*YOUR TASK:* Swap "computer-use agent" for "screen assistant" everywhere it appears in the rows below, and give the rows again with everything else unchanged.

*ENTRIES SHOWN:*
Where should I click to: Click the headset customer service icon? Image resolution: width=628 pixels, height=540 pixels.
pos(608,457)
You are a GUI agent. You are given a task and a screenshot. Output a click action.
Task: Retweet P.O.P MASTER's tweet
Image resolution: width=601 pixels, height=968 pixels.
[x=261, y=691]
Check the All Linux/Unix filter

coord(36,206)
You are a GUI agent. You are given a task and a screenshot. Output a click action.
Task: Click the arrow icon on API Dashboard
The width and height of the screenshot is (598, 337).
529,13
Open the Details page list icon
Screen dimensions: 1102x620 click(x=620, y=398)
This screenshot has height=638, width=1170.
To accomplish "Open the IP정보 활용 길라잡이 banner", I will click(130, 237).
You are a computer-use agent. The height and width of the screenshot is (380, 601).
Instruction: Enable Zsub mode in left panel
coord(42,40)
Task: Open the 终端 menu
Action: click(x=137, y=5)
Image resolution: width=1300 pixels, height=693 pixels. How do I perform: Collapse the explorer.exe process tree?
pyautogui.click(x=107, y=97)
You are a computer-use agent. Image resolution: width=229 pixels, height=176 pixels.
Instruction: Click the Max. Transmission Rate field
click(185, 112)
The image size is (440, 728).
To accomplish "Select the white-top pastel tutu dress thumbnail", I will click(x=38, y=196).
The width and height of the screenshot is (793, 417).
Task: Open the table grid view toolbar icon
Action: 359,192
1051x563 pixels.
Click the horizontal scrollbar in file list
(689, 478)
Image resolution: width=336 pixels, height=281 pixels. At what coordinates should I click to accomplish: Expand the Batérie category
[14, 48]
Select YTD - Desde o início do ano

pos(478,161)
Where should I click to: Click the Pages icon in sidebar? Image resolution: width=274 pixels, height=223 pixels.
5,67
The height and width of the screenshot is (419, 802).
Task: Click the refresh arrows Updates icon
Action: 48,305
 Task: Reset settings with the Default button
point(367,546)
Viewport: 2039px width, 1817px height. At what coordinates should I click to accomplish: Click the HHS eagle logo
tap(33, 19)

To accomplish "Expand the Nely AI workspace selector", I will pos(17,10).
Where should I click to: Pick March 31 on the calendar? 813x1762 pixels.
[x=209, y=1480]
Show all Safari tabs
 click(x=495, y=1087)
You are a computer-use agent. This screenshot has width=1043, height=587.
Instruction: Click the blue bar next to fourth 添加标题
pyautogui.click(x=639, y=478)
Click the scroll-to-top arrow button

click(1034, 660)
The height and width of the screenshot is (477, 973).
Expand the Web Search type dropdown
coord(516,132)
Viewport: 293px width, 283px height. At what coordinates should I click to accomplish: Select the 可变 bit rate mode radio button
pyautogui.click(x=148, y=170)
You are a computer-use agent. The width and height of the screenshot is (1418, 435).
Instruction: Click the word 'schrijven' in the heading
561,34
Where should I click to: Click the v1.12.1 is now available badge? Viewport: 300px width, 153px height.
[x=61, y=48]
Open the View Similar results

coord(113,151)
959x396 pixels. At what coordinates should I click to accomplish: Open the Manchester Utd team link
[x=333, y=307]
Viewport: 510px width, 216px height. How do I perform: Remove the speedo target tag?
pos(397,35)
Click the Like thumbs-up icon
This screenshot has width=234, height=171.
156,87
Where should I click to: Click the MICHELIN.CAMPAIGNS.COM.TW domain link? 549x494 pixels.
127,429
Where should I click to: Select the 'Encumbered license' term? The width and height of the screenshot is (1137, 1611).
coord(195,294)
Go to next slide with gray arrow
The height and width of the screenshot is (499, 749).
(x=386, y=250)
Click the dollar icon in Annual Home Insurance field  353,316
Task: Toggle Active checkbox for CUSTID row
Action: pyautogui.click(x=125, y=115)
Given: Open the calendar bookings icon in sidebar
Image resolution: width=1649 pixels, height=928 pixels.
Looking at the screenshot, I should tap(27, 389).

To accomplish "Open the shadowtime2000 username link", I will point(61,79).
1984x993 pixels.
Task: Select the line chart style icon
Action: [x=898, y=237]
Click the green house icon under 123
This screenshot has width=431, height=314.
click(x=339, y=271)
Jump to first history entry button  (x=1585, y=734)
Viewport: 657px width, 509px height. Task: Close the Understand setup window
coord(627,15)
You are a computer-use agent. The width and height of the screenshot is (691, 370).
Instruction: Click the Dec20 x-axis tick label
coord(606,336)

*ANSWER TO THIS EXERCISE:*
Where should I click to: Click the headset customer service icon? Image resolution: width=628 pixels, height=540 pixels.
pos(608,457)
You are a GUI agent. You are given a task and a screenshot. Output a click action.
Task: Retweet P.O.P MASTER's tweet
Image resolution: width=601 pixels, height=968 pixels.
[x=261, y=691]
Check the All Linux/Unix filter

coord(36,206)
You are a GUI agent. You are given a task and a screenshot. Output a click action.
Task: Click the arrow icon on API Dashboard
The width and height of the screenshot is (598, 337).
529,13
Open the Details page list icon
Screen dimensions: 1102x620 click(x=620, y=398)
This screenshot has height=638, width=1170.
To accomplish "Open the IP정보 활용 길라잡이 banner", I will click(130, 237).
You are a screen assistant. The height and width of the screenshot is (380, 601).
Instruction: Enable Zsub mode in left panel
coord(42,40)
Task: Open the 终端 menu
Action: click(x=137, y=5)
Image resolution: width=1300 pixels, height=693 pixels. How do I perform: Collapse the explorer.exe process tree?
pyautogui.click(x=107, y=97)
You are a screen assistant. Image resolution: width=229 pixels, height=176 pixels.
Instruction: Click the Max. Transmission Rate field
click(185, 112)
The image size is (440, 728).
To accomplish "Select the white-top pastel tutu dress thumbnail", I will click(x=38, y=196).
The width and height of the screenshot is (793, 417).
Task: Open the table grid view toolbar icon
Action: 359,192
1051x563 pixels.
Click the horizontal scrollbar in file list
(689, 478)
Image resolution: width=336 pixels, height=281 pixels. At what coordinates should I click to accomplish: Expand the Batérie category
[14, 48]
Select YTD - Desde o início do ano

pos(478,161)
Where should I click to: Click the Pages icon in sidebar? Image resolution: width=274 pixels, height=223 pixels.
5,67
The height and width of the screenshot is (419, 802).
Task: Click the refresh arrows Updates icon
Action: 48,305
 Task: Reset settings with the Default button
point(367,546)
Viewport: 2039px width, 1817px height. At what coordinates should I click to accomplish: Click the HHS eagle logo
tap(33, 19)

To accomplish "Expand the Nely AI workspace selector", I will pos(17,10).
Where should I click to: Pick March 31 on the calendar? 813x1762 pixels.
[x=209, y=1480]
Show all Safari tabs
 click(x=495, y=1087)
You are a screen assistant. This screenshot has width=1043, height=587.
Instruction: Click the blue bar next to fourth 添加标题
pyautogui.click(x=639, y=478)
Click the scroll-to-top arrow button

click(1034, 660)
The height and width of the screenshot is (477, 973).
Expand the Web Search type dropdown
coord(516,132)
Viewport: 293px width, 283px height. At what coordinates should I click to accomplish: Select the 可变 bit rate mode radio button
pyautogui.click(x=148, y=170)
You are a screen assistant. The width and height of the screenshot is (1418, 435).
Instruction: Click the word 'schrijven' in the heading
561,34
Where should I click to: Click the v1.12.1 is now available badge? Viewport: 300px width, 153px height.
[x=61, y=48]
Open the View Similar results

coord(113,151)
959x396 pixels. At what coordinates should I click to accomplish: Open the Manchester Utd team link
[x=333, y=307]
Viewport: 510px width, 216px height. How do I perform: Remove the speedo target tag?
pos(397,35)
Click the Like thumbs-up icon
This screenshot has width=234, height=171.
156,87
Where should I click to: Click the MICHELIN.CAMPAIGNS.COM.TW domain link? 549x494 pixels.
127,429
Where should I click to: Select the 'Encumbered license' term? The width and height of the screenshot is (1137, 1611).
coord(195,294)
Go to next slide with gray arrow
The height and width of the screenshot is (499, 749).
(x=386, y=250)
Click the dollar icon in Annual Home Insurance field  353,316
Task: Toggle Active checkbox for CUSTID row
Action: pyautogui.click(x=125, y=115)
Given: Open the calendar bookings icon in sidebar
Image resolution: width=1649 pixels, height=928 pixels.
Looking at the screenshot, I should tap(27, 389).

To accomplish "Open the shadowtime2000 username link", I will point(61,79).
1984x993 pixels.
Task: Select the line chart style icon
Action: [x=898, y=237]
Click the green house icon under 123
This screenshot has width=431, height=314.
click(x=339, y=271)
Jump to first history entry button  (x=1585, y=734)
Viewport: 657px width, 509px height. Task: Close the Understand setup window
coord(627,15)
You are a screen assistant. The width and height of the screenshot is (691, 370).
Instruction: Click the Dec20 x-axis tick label
coord(606,336)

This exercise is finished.